President Trump lies with such frequency and such confidence because he knows that the muddier the waters, the harder it is for rays of truth to shine through.

Well, this past weekend some rays of light shined through when former First Lady Laura Bush made her voice heard. As she wrote in the Washington Post: “Our government should not be in the business of warehousing children in converted box stores or making plans to place them in tent cities in the desert outside of El Paso. These images are eerily reminiscent of the internment camps for U.S. citizens and noncitizens of Japanese descent during World War II, now considered to have been one of the most shameful episodes in U.S. history.”

She couldn’t be more right. This isn’t a “PR crisis.” It’s a humanitarian crisis. And it’s a moral crisis for our country. That’s why even members of the Trump Administration are struggling to defend this policy. It’s indefensible.

Will we look back on this policy and be proud? Or will we look back and see it for what it is – yet another dark period in our history in which we as a country failed to live up to the values that make America a beacon of hope and a leader of nations?

It is despicable to see President Trump inflict trauma on innocent children just to score political points with his base. That’s what’s happening here. President Trump and his Republican enablers here in Congress have one strategy left in their playbook for 2018. They cannot run on being fiscally responsible – their trillion-dollar corporate tax cuts have exploded the federal deficit. They cannot run on delivering the American people more affordable health care – because under their watch, health care premiums are soaring and prescription drug costs are surging.
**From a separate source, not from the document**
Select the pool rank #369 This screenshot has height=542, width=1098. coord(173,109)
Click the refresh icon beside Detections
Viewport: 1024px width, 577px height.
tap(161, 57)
They cannot run on raising wages – because under their policies most of our nation’s economic gains continue to go to big corporations and the top one percent instead of working families and the middle class. So the only thing they have to run on is fear.

In 2018, the Republican Party has one message. And it’s a message that says – as the President said earlier today – that these migrants aim to infest our country. That Latino families who are fleeing unthinkable violence are nothing more than pests. That babies and toddlers and middle schoolers pose a threat to our public safety and our national security.

That’s why President Trump is calling on Congress to fix a policy that he himself created. That’s why House Republicans are trying to pass a so-called immigration compromise, when as far as I can see the only thing it compromises is our time-tested system of legal, family-based immigration in this country.

Contrary to Speaker Ryan’s claims, this will do nothing to end the separation of families at the border. It doesn’t address the issue of the President’s “zero tolerance” policy or put an end to this Administration’s cruel practices. Instead, the bill removes protections for asylum seekers and gives the Administration license to lock families into detention for indefinite periods of time.

President Trump and ideologues like Jeff Sessions and Stephen Miller want to use the tears of innocent children as leverage in their quest to end legal immigration as we know it and force the American people to pay for a ludicrous border wall.

The President, the Attorney General, the DHS Secretary, the White House Chief of Staff are practicing a doublespeak tactic in the hope of confusing the American public.

But there is nothing confusing about separating children from their parents.

The America I know does not put children into cages. The America I know does not rip newborn babies out of their mothers’ arms. The America I know does not treat families fleeing from criminals like they are the criminals.

President Trump could end this despicable policy today. He can order U.S. Customs and Border Control to stop tearing babies from their mothers’ arms today. He can correct course and restore America’s commitment to basic human rights today.

They say a picture is worth a thousand words. But the audio released yesterday by ProPublica – it’s worth a million tears.

How do you submit the cries of innocent children to the congressional record? I don’t know how you do that, but you can hear it.